_WORK ITEM_:
Go to the line below that contains "[More actions] (286, 630)". From there to the end of the records, reproduce each line exactly, except the pictures.
══════
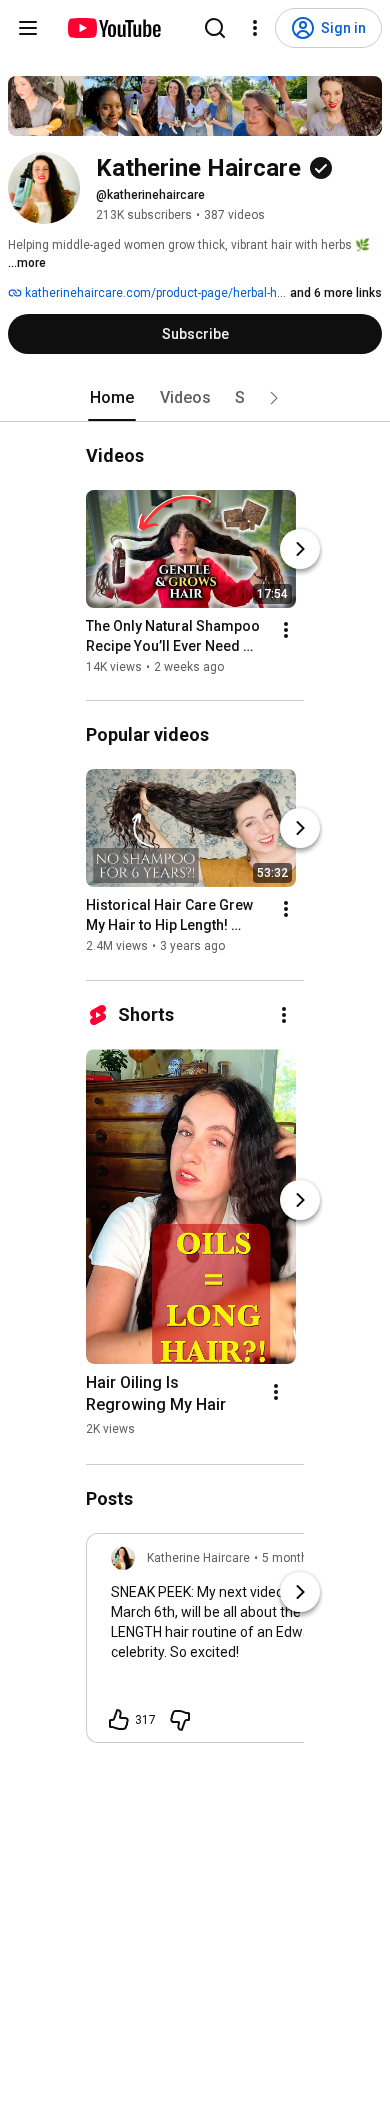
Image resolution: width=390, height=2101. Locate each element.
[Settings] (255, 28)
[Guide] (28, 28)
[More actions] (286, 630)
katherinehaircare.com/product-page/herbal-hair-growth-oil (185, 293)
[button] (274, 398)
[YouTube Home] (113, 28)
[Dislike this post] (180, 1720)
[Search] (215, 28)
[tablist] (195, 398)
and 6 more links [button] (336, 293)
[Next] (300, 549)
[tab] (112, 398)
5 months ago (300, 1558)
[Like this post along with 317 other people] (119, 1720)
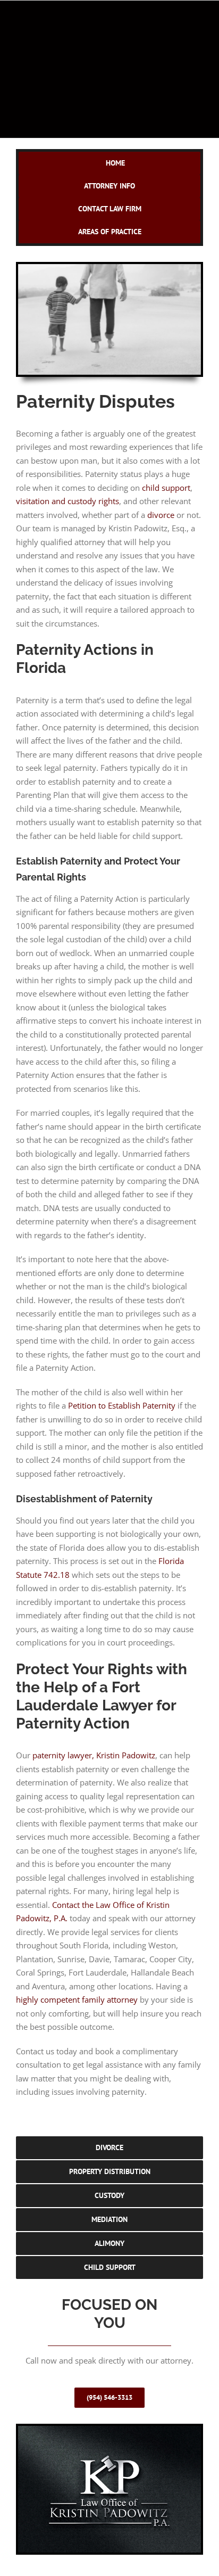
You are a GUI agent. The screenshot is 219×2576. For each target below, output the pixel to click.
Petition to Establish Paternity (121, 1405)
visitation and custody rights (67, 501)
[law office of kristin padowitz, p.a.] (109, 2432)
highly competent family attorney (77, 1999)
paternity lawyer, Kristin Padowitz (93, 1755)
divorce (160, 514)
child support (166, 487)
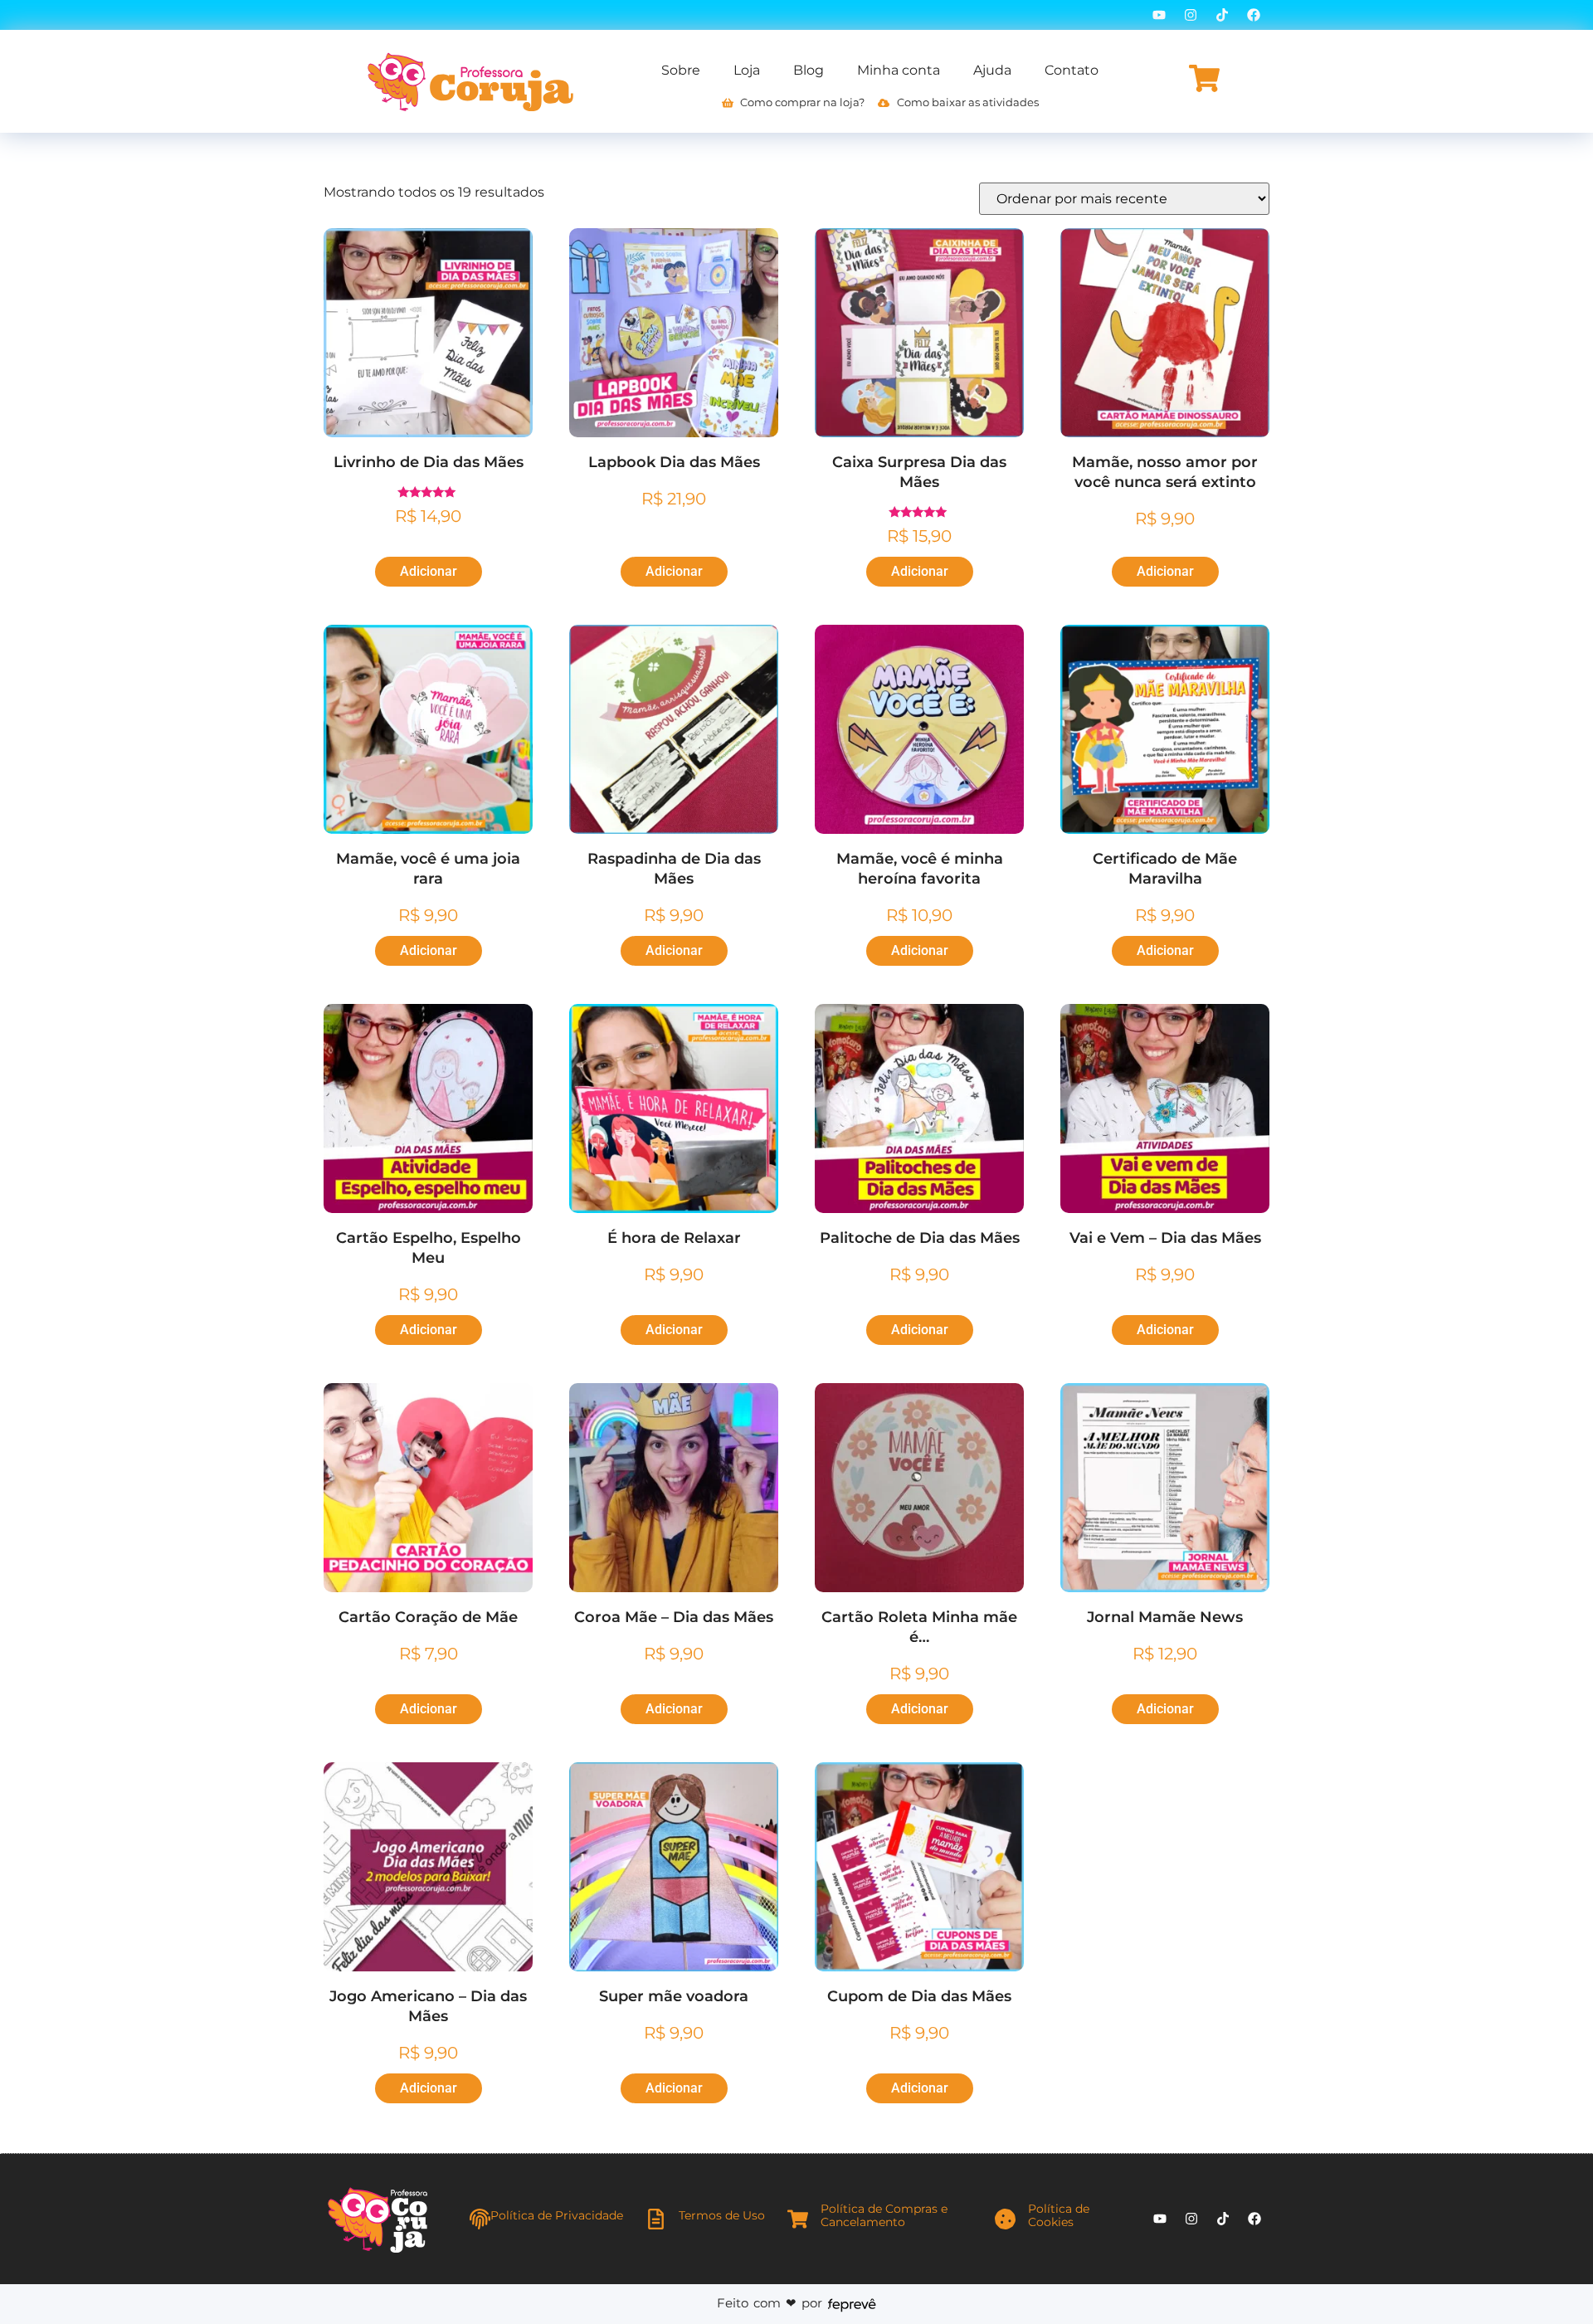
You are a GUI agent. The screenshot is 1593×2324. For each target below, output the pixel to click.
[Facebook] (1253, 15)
══════
_TASK RESULT_:
[More actions] (286, 630)
katherinehaircare.com/product-page/herbal-hair-growth-oil (185, 293)
[button] (274, 398)
[YouTube Home] (113, 28)
[Dislike this post] (180, 1720)
[Search] (215, 28)
[tablist] (195, 398)
and 6 more links [button] (336, 293)
[Next] (300, 549)
[tab] (112, 398)
5 months ago (300, 1558)
[Like this post along with 317 other people] (119, 1720)
You are a GUI agent. The screenshot is 219×2576. For each target below, output the pixel to click.
Petition to Establish Paternity (121, 1405)
visitation and custody rights (67, 501)
[law office of kristin padowitz, p.a.] (109, 2432)
highly competent family attorney (77, 1999)
paternity lawyer, Kristin Padowitz (93, 1755)
divorce (160, 514)
child support (166, 487)
You are a GUI agent. The screenshot is 1593×2324. For each target below, output the pixel to click.
[Facebook] (1253, 15)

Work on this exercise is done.